11:00 AM We are not starting until 1 pm. Secret conferencing between the prosecution, defense and judge will go on until then and hearing will not begin until after lunch.
10:40 AM Nathan Fuller (@nathanlfuller) has some photos from the gates of Manning supporters.
10:30 AM We have just been told that the conferencing or secret portion of the hearing involving the prosecution, defense and judge will be going on until at least 11 AM.
Original Post on FireDogLake
A two-day motion hearing for Pfc. Bradley Manning, accused of releasing classified information to WikiLeaks, is scheduled to conclude today. Three motions involving discovery of evidence, depositions and particular details surrounding the case were deliberated over in court yesterday and Col. Denise Lind, the judge, is expected to rule on those motions. She also is expected to release a calendar for upcoming dates, including when the trial will begin.
Key details from the hearing yesterday:
—The government was not receiving certain emails because “WikiLeaks” appeared in them. The government experienced issues involving emails up until March 11 because the word “WikiLeaks” was appearing in them. A “spam filter”—or, perhaps, a security block, was not letting the emails through. The prosecution worked with tech and now, of course, instead of ensuring emails with “WikiLeaks” do get through, they are just going to have a tech person check spam every day at 10 am to see if there are emails related to the Manning case. [POLITICO‘s Josh Gerstein had a good short write-up.]
—The defense outlined the information they are trying to get the government to disclose. The damage assessments, FOIA requests for documents containing an investigation into the Apache helicopter attack in 2007 (“Collateral Murder”), computer forensic images and a Quantico Marine brig video, which the government contends does not exist. The government claimed the FOIA requests were actually delivered to them at 7:30 pm on Wednesday night. (Of course, that suggests some shenanigans were happening. Because, why are they delivering evidence the night before motion hearings? No justification for withholding from the defense?)
—Manning could potentially testify on the existence of the Quantico video. Specifically, the defense could put Manning on the stand as a witness to testify and present evidence that he, in fact, knows for certain a video exists. The government denies the video exists. The defense believes it does because Manning says he knows he was being recorded. This means an upcoming hearing is likely to see the first cross-examination of Manning on the stand.
—Coombs continued to challenge the government’s denial of access to OCAs. Manning defense lawyer David Coombs has repeatedly requested access to original classification authorities (OCAs), who reviewed the material alleged to have been released to WikiLeaks and produced reports on the information in the documents that would potentially harm the United States. He said OCAs are essential witnesses, they were improperly denied at the Article 32 hearing and the government has “impeded access” to them. He pointed out that the witnesses should have testified at the hearing as this was why the court martial process was delayed. They were waiting on the OCA reports up until the last one was filed in November 2011.

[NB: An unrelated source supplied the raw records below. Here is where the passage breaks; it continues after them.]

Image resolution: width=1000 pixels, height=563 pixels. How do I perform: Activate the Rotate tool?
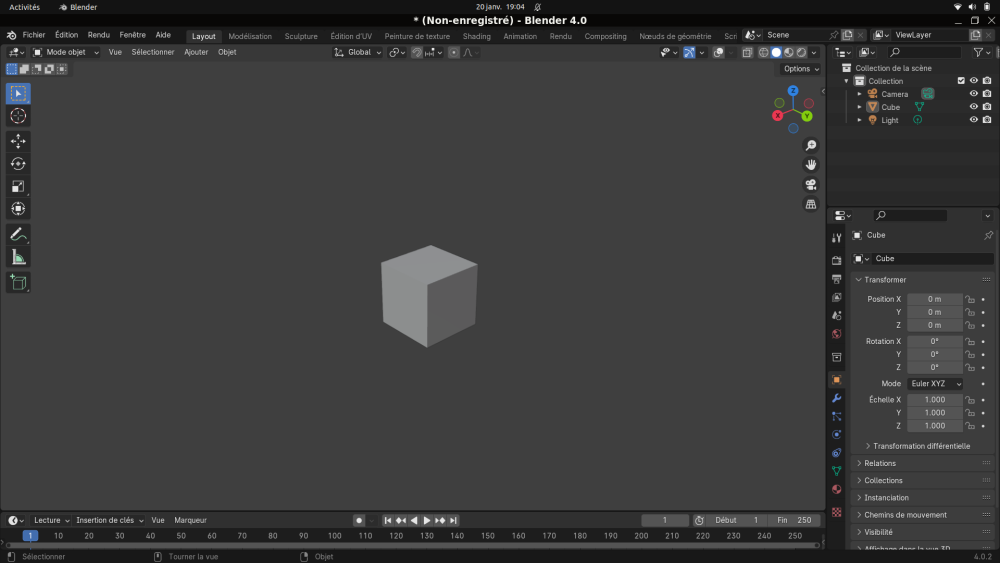coord(18,164)
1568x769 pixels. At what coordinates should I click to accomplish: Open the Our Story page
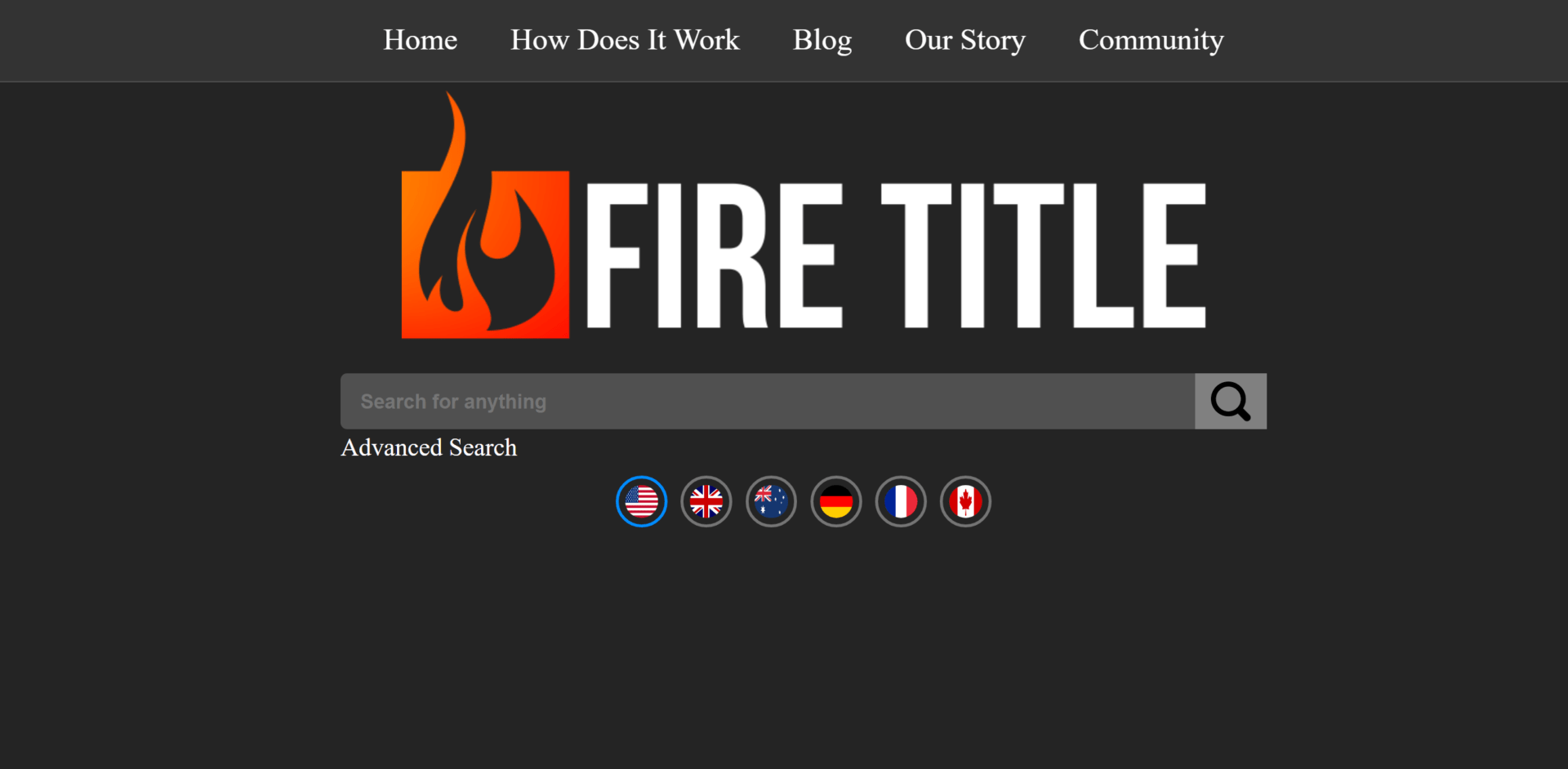pyautogui.click(x=965, y=40)
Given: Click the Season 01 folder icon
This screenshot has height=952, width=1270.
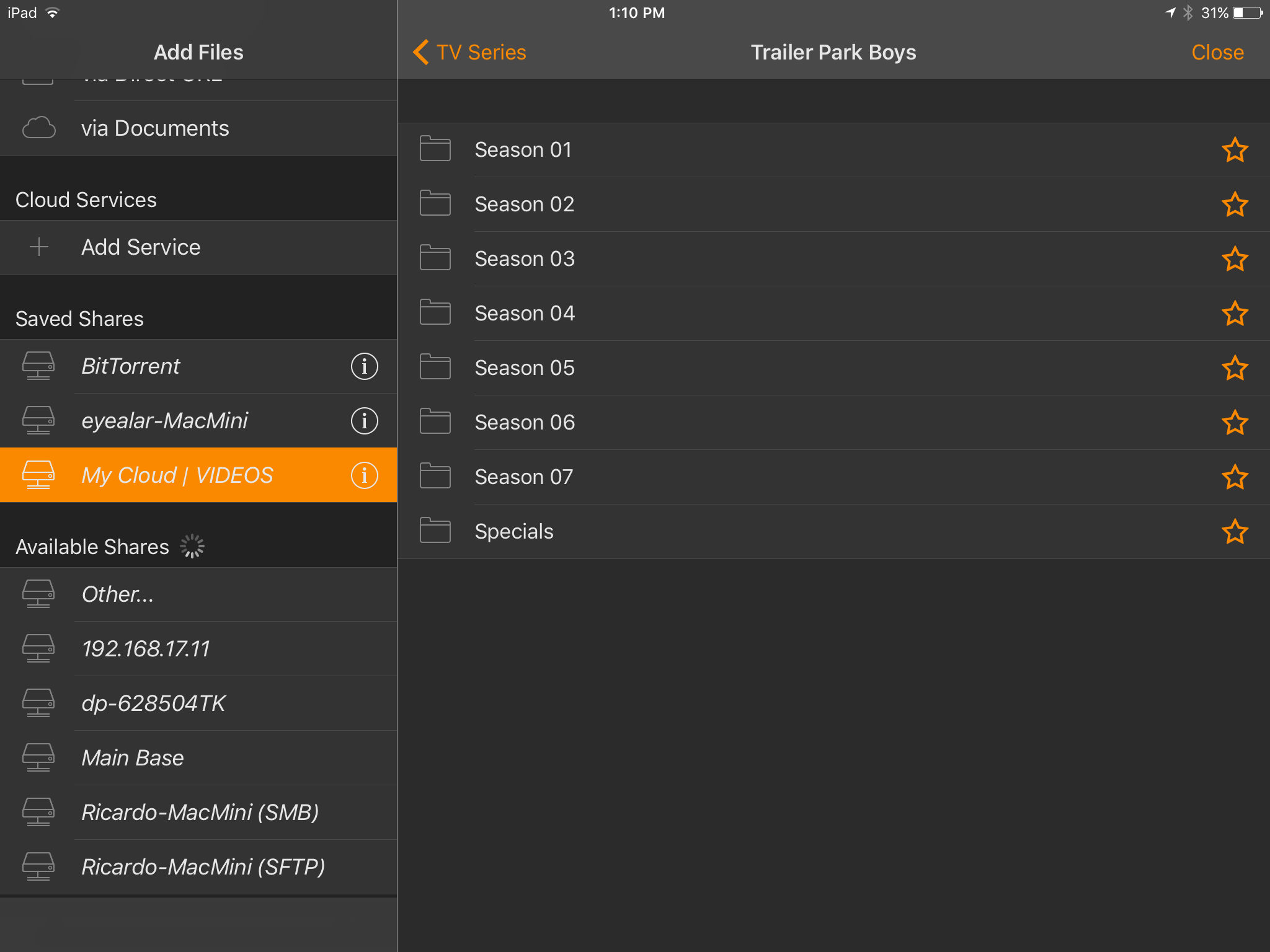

Coombs added he believes the OCAs would say there was no “compromise of sources or methods and minimal damage.” He also conceded that “it could be the opposite.” They could say it has been “very terrible and x, y and z happened.” Regardless, this testimony from OCAs is critical to formulating a defense for Manning.
—Defense filed a motion to dismiss all charges with prejudice. After hearing the government defend their denial of defense discovery requests, Coombs found he had no choice but to conclude that the government has wholly failed. He believes they do not understand the rules for discovery evidence requests. Because of denials of access to key evidence, he filed a motion to dismiss. The judge said she would need time to look it over. The government may respond today. This will be the subject of a future hearing and will not be deliberated over today.